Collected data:
* * * * *

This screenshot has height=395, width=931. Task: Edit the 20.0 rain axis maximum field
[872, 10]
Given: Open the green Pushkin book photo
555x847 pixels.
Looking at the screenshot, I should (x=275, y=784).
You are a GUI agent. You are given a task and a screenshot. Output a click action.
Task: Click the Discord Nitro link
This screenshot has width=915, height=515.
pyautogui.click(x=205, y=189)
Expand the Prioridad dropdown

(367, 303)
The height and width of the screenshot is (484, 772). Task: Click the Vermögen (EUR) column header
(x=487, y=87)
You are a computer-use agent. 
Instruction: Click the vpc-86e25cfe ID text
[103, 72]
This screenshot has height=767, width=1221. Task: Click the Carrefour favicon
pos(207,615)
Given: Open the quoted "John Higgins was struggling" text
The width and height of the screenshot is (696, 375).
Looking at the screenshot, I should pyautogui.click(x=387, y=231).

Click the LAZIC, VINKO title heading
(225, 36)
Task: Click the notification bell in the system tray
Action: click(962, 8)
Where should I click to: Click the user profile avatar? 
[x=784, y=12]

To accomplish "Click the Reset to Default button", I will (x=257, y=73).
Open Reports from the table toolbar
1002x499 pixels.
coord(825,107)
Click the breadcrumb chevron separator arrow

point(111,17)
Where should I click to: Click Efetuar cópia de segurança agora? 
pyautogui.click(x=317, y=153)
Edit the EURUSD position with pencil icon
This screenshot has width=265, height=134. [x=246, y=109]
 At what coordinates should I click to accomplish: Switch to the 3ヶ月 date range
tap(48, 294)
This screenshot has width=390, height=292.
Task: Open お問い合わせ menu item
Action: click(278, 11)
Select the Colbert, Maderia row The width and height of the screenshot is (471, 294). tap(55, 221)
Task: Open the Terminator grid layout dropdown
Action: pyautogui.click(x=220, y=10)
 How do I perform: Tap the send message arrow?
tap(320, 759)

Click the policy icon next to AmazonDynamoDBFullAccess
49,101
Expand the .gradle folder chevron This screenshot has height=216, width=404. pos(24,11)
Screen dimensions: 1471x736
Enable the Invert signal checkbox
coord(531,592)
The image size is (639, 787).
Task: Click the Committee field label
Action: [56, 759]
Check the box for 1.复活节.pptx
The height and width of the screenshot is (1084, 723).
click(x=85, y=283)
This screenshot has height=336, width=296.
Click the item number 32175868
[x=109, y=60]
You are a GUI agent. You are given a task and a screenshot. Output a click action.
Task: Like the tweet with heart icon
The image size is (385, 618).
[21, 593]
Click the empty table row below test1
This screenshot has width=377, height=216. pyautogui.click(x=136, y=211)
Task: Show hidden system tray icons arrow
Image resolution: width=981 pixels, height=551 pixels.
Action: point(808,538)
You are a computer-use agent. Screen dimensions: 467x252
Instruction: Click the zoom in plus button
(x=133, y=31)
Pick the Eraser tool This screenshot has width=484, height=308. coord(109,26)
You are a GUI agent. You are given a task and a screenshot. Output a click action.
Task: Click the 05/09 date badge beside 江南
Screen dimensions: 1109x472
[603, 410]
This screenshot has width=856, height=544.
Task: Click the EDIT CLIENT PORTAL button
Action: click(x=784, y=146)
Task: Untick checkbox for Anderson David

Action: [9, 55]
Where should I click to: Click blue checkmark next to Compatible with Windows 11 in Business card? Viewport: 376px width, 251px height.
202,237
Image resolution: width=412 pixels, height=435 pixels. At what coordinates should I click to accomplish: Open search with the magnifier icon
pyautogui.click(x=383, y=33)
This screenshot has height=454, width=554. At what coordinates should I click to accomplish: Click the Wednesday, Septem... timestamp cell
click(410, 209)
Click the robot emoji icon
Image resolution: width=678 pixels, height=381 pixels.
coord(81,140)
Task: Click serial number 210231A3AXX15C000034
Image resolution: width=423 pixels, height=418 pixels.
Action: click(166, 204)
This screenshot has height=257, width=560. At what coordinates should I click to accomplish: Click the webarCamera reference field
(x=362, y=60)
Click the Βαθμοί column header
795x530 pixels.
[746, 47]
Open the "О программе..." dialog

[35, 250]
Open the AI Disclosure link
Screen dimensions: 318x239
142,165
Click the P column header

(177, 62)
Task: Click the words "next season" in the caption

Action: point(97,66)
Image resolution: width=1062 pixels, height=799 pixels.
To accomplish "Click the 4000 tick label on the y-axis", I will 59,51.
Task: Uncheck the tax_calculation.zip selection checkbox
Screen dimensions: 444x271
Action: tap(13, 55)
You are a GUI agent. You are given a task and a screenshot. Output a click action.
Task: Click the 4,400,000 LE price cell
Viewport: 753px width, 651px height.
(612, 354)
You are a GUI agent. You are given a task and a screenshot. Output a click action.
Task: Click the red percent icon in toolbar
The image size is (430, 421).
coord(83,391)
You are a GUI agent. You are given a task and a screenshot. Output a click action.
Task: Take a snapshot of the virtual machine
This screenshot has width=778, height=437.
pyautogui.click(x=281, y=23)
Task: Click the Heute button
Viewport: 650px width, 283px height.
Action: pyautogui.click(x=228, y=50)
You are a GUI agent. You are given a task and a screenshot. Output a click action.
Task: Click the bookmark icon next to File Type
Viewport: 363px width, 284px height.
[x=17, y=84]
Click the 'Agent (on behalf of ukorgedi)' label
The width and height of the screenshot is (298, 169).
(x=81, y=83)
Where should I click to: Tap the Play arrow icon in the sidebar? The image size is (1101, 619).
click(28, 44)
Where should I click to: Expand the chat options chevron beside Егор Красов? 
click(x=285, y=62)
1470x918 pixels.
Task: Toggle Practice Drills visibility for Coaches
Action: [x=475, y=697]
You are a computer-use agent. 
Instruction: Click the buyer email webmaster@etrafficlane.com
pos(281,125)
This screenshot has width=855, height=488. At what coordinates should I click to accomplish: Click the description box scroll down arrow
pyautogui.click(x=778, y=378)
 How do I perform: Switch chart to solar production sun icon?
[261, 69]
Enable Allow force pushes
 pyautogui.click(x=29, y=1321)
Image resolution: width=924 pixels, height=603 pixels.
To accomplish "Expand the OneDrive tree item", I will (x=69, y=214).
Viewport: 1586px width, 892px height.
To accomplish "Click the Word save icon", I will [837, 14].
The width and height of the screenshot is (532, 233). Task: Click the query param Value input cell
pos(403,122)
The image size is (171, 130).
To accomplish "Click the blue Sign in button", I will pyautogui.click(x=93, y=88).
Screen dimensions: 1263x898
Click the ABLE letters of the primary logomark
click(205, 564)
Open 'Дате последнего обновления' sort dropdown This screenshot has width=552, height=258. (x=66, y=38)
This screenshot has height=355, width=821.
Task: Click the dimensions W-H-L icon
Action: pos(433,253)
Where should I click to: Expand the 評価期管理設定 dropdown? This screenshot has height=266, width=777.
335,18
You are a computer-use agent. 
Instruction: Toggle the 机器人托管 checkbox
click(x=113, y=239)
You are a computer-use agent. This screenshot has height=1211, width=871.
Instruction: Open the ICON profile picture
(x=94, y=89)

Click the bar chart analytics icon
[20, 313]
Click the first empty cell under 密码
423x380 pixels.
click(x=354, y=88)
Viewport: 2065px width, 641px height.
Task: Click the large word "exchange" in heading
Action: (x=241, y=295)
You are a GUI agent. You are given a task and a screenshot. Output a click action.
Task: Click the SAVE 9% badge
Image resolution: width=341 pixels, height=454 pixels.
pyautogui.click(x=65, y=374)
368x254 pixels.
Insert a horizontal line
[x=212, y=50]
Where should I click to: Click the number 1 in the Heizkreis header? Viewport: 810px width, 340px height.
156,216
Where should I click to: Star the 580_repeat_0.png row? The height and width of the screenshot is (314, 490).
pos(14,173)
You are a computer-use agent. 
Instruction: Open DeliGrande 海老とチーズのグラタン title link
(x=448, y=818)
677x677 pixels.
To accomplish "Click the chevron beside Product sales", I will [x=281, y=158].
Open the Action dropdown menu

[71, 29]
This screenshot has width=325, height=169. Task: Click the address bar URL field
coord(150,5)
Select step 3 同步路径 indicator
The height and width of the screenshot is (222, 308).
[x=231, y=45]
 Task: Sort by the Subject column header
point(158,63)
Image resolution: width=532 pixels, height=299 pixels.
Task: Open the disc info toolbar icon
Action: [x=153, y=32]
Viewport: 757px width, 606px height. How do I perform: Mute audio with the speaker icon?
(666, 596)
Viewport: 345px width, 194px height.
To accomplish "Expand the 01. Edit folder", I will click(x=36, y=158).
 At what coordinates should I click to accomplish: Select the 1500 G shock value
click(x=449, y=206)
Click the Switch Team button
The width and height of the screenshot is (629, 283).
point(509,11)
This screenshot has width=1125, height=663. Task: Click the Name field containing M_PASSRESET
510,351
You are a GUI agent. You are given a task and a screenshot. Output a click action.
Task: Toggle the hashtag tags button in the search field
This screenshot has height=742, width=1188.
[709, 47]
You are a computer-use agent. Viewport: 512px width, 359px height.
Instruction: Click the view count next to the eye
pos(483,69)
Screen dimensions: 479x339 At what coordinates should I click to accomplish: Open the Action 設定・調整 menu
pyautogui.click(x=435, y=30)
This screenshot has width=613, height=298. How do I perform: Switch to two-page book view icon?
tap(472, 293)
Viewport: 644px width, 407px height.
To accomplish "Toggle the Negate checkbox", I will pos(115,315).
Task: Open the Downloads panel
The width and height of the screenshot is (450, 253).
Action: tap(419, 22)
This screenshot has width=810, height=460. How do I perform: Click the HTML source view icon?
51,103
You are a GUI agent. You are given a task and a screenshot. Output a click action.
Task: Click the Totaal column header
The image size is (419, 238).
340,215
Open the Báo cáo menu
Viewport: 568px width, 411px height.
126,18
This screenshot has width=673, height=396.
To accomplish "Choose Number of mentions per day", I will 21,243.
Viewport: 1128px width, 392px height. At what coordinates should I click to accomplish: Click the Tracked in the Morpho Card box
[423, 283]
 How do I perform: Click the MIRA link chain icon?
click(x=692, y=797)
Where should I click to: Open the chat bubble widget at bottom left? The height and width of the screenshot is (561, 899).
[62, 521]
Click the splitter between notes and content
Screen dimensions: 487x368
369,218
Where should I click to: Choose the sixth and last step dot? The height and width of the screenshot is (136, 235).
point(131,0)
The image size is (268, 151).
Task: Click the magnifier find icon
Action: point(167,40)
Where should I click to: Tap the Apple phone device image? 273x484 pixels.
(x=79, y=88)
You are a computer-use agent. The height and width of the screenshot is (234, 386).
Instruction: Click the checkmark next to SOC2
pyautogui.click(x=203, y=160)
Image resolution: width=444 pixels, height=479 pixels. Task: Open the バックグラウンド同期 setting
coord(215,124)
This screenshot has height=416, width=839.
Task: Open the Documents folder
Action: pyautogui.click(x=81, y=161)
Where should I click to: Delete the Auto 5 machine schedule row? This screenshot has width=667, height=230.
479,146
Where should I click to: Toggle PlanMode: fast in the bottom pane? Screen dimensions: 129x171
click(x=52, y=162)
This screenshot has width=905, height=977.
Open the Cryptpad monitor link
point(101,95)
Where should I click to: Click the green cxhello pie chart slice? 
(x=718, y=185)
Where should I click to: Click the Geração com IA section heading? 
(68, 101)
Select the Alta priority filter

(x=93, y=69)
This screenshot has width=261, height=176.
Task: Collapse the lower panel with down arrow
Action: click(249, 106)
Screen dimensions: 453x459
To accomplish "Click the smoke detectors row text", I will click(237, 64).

* * * * *

_PROMPT_
Starting at the line that contains "This screenshot has height=742, width=1188." and stopping after the line that contains "Viewport: 644px width, 407px height.", write out every line exactly as it appears above, and no other line.

_EXERCISE RESPONSE_
This screenshot has height=742, width=1188.
[709, 47]
You are a computer-use agent. Viewport: 512px width, 359px height.
Instruction: Click the view count next to the eye
pos(483,69)
Screen dimensions: 479x339 At what coordinates should I click to accomplish: Open the Action 設定・調整 menu
pyautogui.click(x=435, y=30)
This screenshot has width=613, height=298. How do I perform: Switch to two-page book view icon?
tap(472, 293)
Viewport: 644px width, 407px height.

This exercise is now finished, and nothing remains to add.